Use some form of typesetting software for this. I usually use groff with mom (see next section), Latex should also work. If you don’t like yourself you could also use Libre Office Writer or MS Word.

1.2. Using Mom

If you want to use groff to write booklets (or even whole books), I can recommend mom. Using the mom doc I regularly use this preset:

.PAPER A5
.
.TITLE "title"
.SUBTITLE "subtitle"
.AUTHOR "author"
.MISC "Org 1" "Org 2"
.COPYRIGHT "CC BY 4.0"
.AUTO_RELOCATE_TOC
.
.DOCTYPE DEFAULT
.PRINTSTYLE TYPESET
.ATTRIBUTE_STRING ""
.FINIS_STRING ""
.FINIS_NO_DASHES
.TOC_HEADER_STRING "Table Of Contents"
.CHAPTER_STRING "Part"
.COVER TITLE AUTHOR COPYRIGHT COVERTEXT MISC PDF_OUTLINE_LABEL "Cover: "
.PAGENUM_POS BOTTOM RIGHT
.PAGENUM_HYPHENS NO
.RECTO_VERSO
.FORCE_RECTO
.
.FAMILY A
.FT R
.PT_SIZE 10
.\"SMARTQUOTES DE
.START
.
.PP
Preface text here
.
.EL
.COLLATE
.DOCTYPE CHAPTER
.CHAPTER 1
.CHAPTER_TITLE "Getting Started"
.PREFIX_CHAPTER_NUMBER
.START
.
.HEADING 1 "Setup"
.PP Chapter content
.
.FINIS
.nr WAS_EVEN 0
.nr WAS_ODD 0
.if e .nr WAS_EVEN 1
.if o .nr WAS_ODD 1
.TOC_PAGE_SETTINGS
\!.if o .PAGENUM_POS BOTTOM LEFT
.TOC_PAGE_SETTINGS END
.TOC
.HEADERS NO
.if e .if \n[WAS_EVEN] .bp
.if o .if \n[WAS_ODD] .bp
.PAGINATE NO
.FOOTERS NO

To build a PDF file from that pipe it through

preconv -eutf8 | pdfmom -Tpdf -c -R -p -t -mden -mom -m www

2. Creating the printable version

2.1. Compressing the pdf

When printing the booklet, you will send the entire PDF file to the printer. It makes sense to make the sent data as small as possible. To do that, we’ll reencode the PDF file using ghostscript—hoping that the ghostscript encoder is smarter (and more compatible) than the previous pdf encoder.

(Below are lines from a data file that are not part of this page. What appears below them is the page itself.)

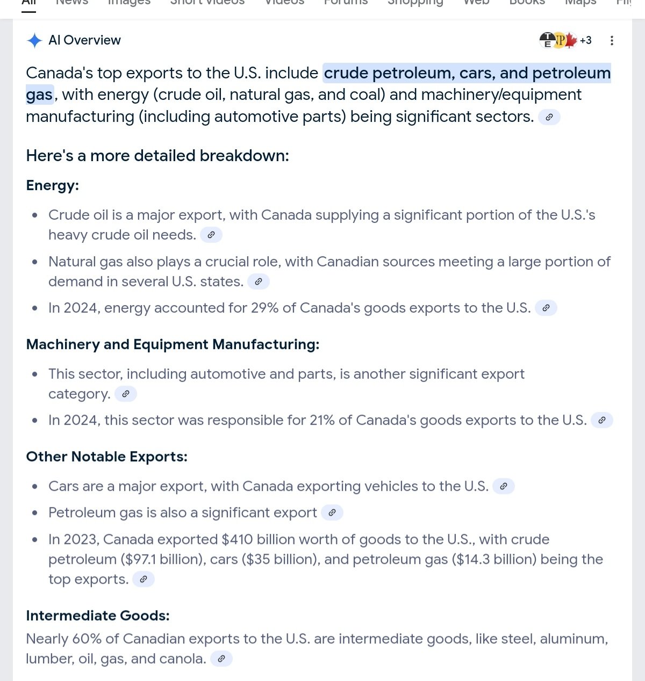Open citation link after "several U.S. states"

pyautogui.click(x=258, y=281)
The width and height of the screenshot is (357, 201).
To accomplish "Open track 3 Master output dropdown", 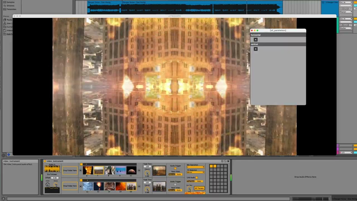I will click(346, 12).
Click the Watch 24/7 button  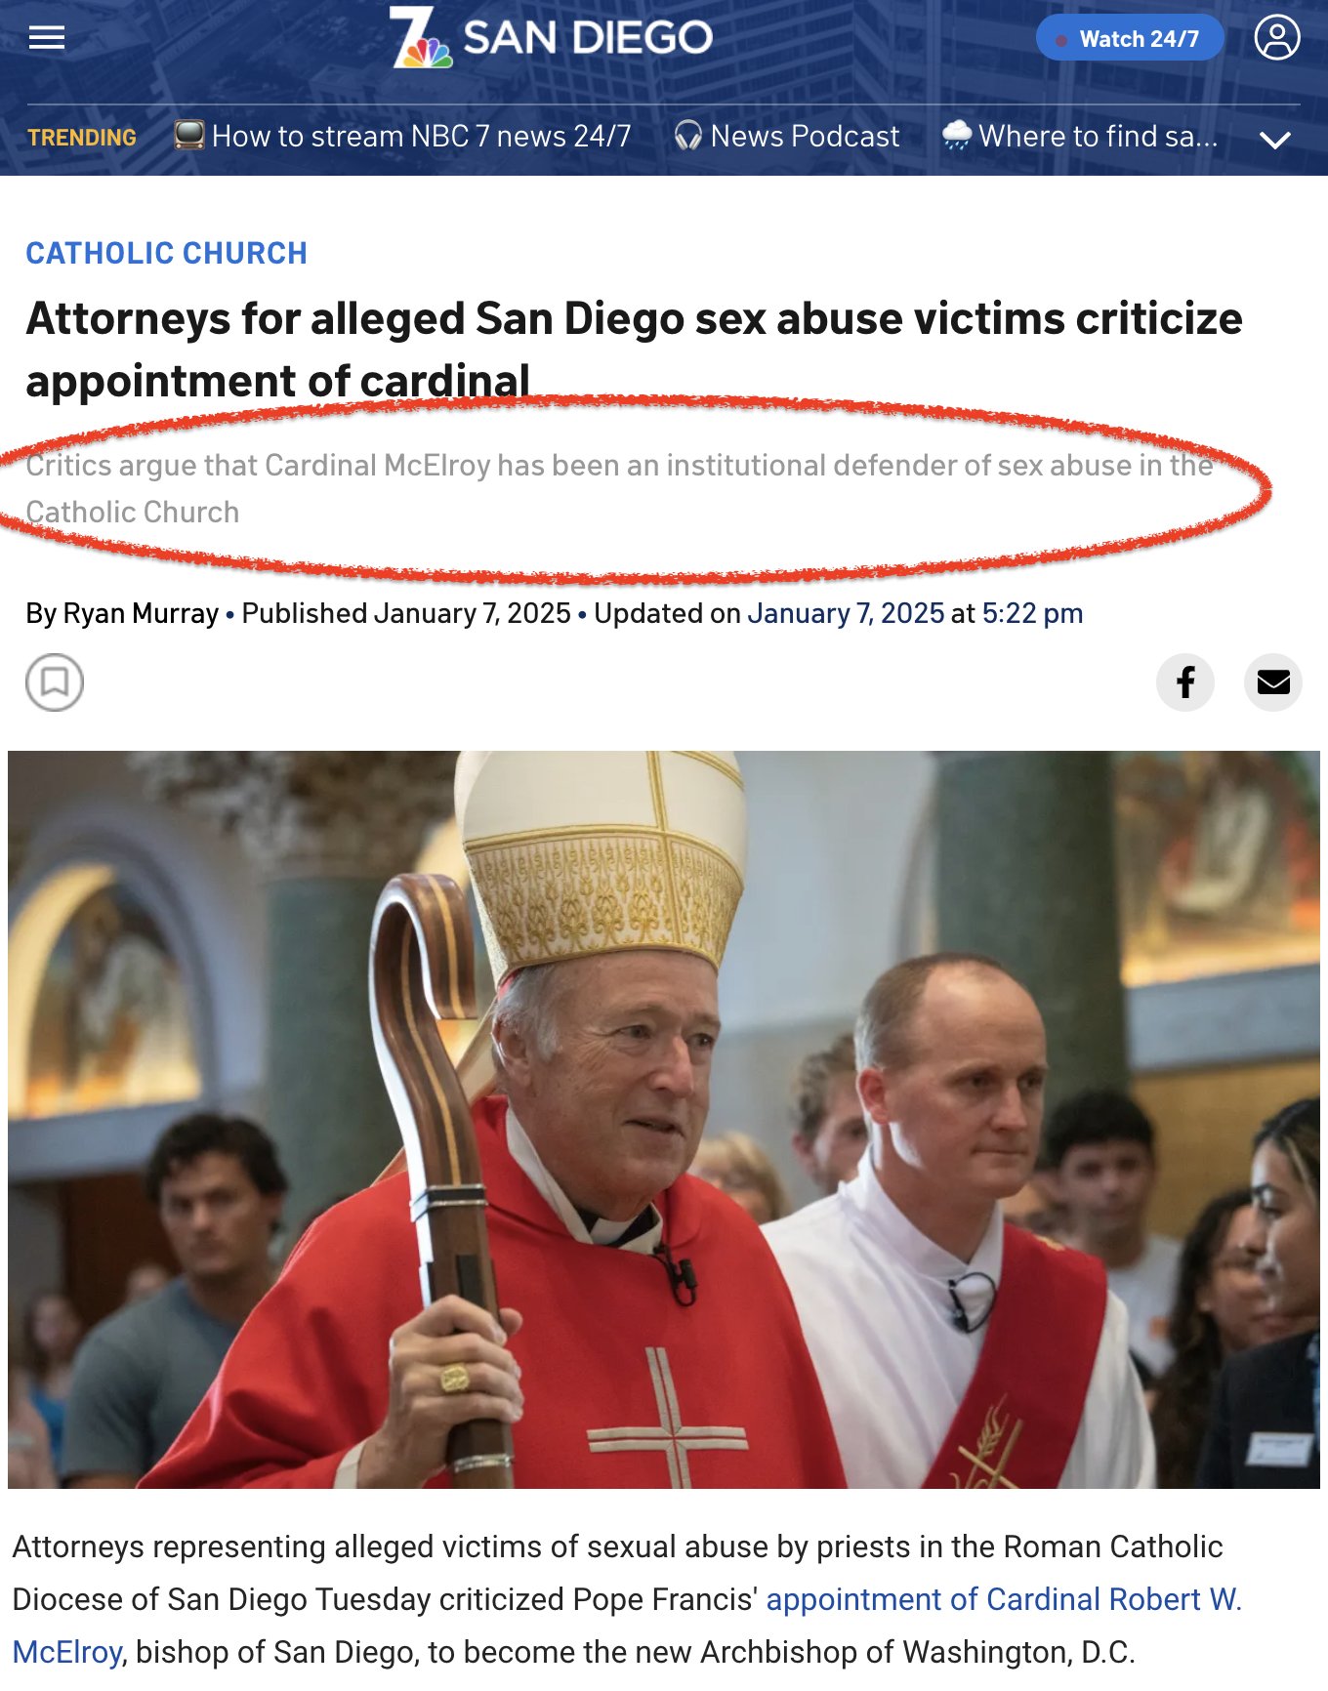point(1130,38)
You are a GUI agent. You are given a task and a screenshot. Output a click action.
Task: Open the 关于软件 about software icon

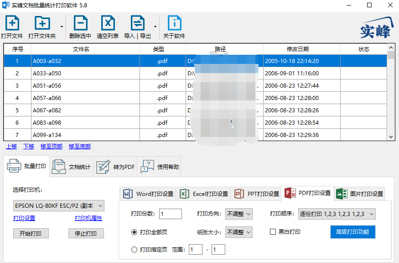(x=174, y=23)
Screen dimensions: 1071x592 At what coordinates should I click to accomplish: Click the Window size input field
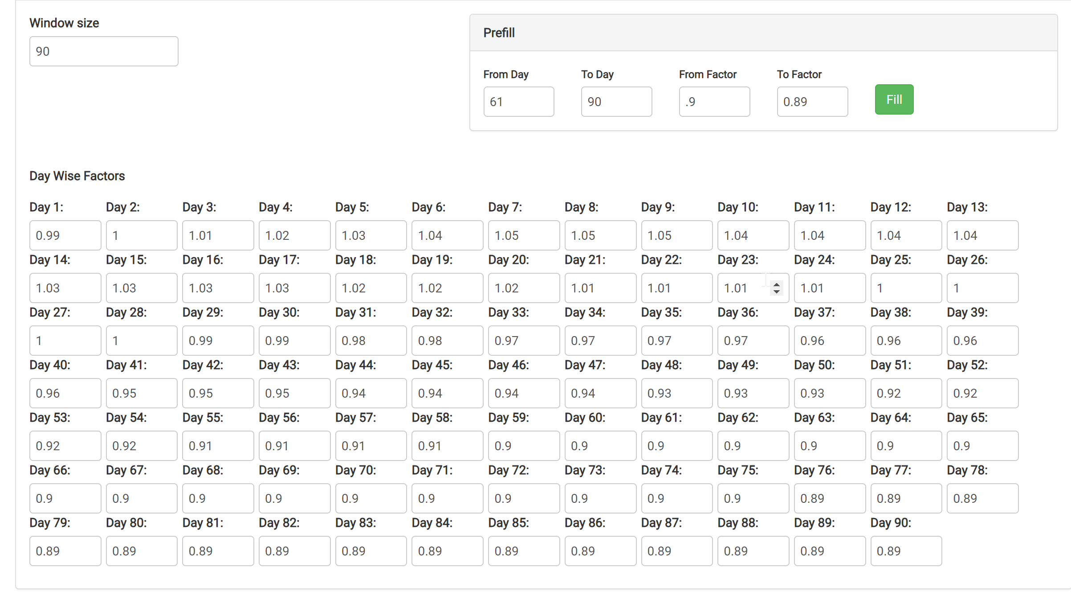pos(104,51)
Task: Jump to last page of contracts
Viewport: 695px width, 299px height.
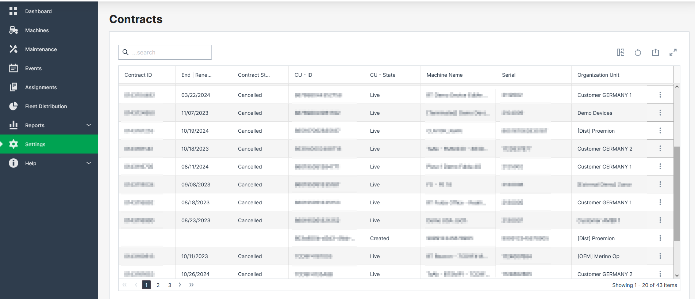Action: (x=192, y=285)
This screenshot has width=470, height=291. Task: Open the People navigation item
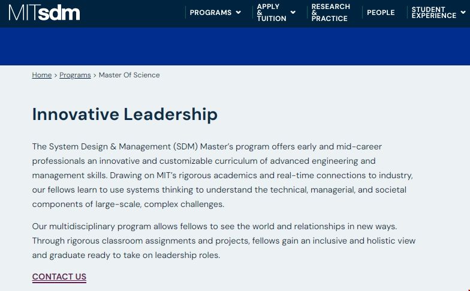coord(381,13)
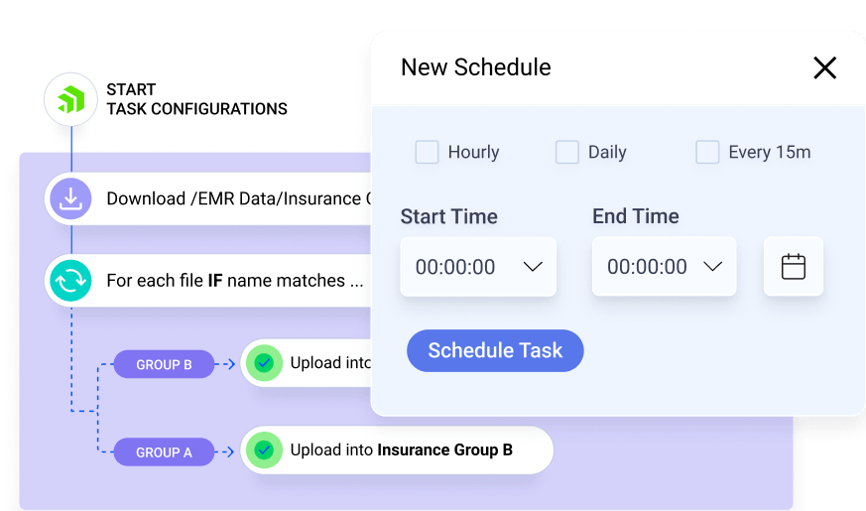Click the green checkmark beside Insurance Group B

point(263,450)
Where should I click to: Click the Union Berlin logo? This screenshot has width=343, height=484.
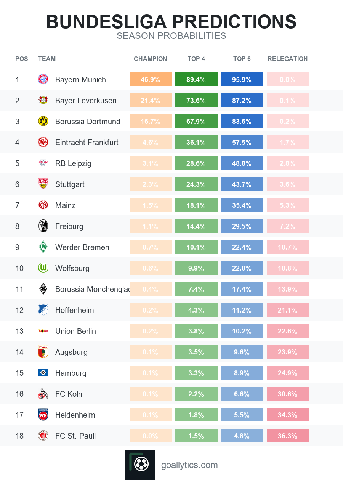43,331
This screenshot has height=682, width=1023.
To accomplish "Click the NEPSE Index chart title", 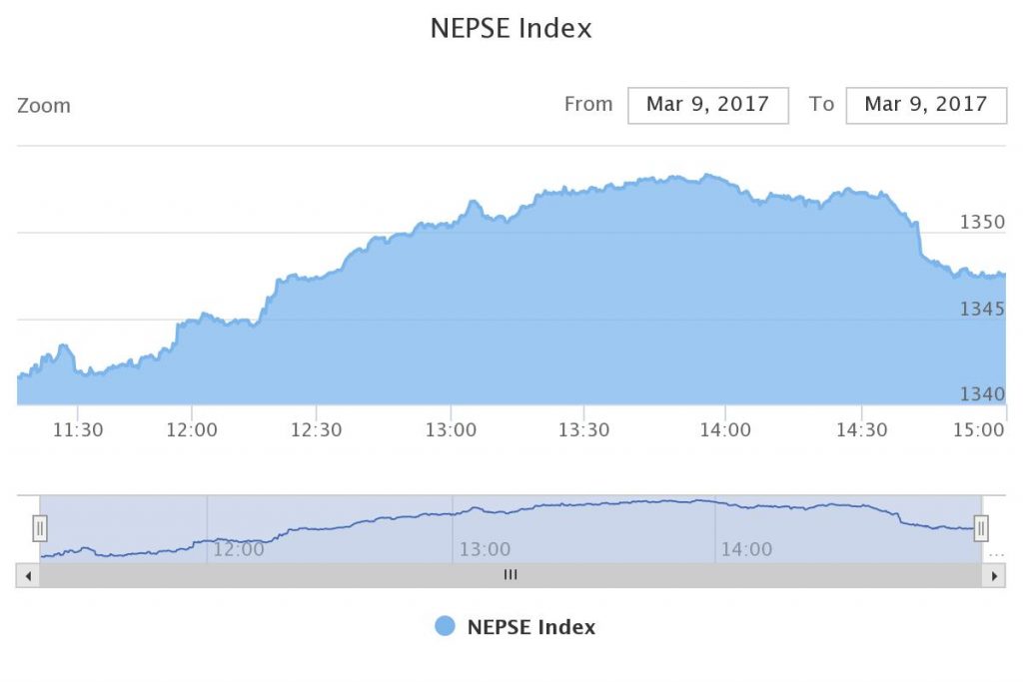I will point(511,28).
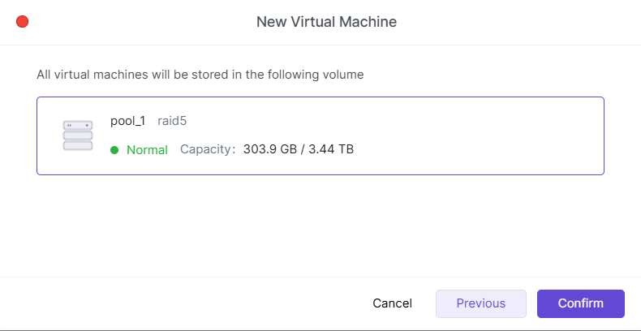Click the 3.44 TB total value
The image size is (641, 331).
click(336, 149)
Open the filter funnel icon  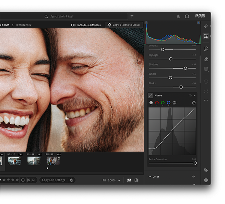tap(132, 17)
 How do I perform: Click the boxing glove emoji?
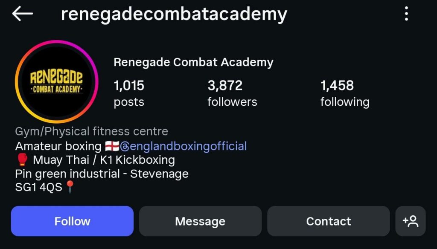click(22, 160)

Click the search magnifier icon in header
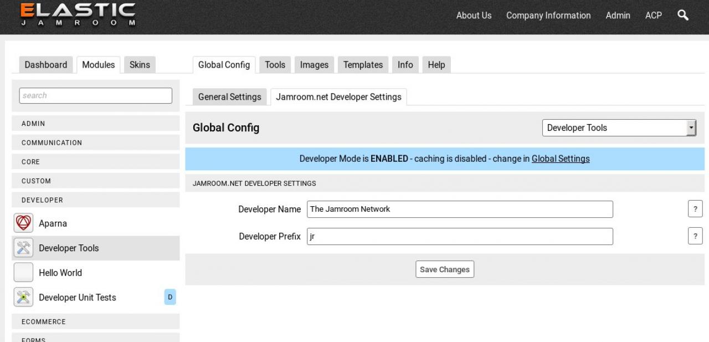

Execute on the terminal (this might take a short while):

gs -sDEVICE=pdfwrite -dCompatibilityLevel=1.4 -dPDFSETTINGS=/default -dNOPAUSE -dQUIET -DBATCH -sOutputFile=doc-reencoded.pdf doc.pdf

2.2. Formatting as a book

Now format the file as a book. By default the pages will be rearranged (margins added, resized etc.) such that the result is printable. But a good typesetting software has already done that for you, so if used a typesetting software to create an A5 PDF add -n.

pdfbook2 -p a4paper -n doc-reencoded.pdf

This will create a file named doc-reencoded-book.pdf. The output file name can’t be changed.

3. Printing

Print the resulting document doc-reencoded-book.pdf using a double-sided printer, turning the page on the long edge. When using a non-double-sided printer you are on your own. Good luck!

Afterwards take the stack of paper out of the printer, just add staples (no reordering of pages etc.) and fold it.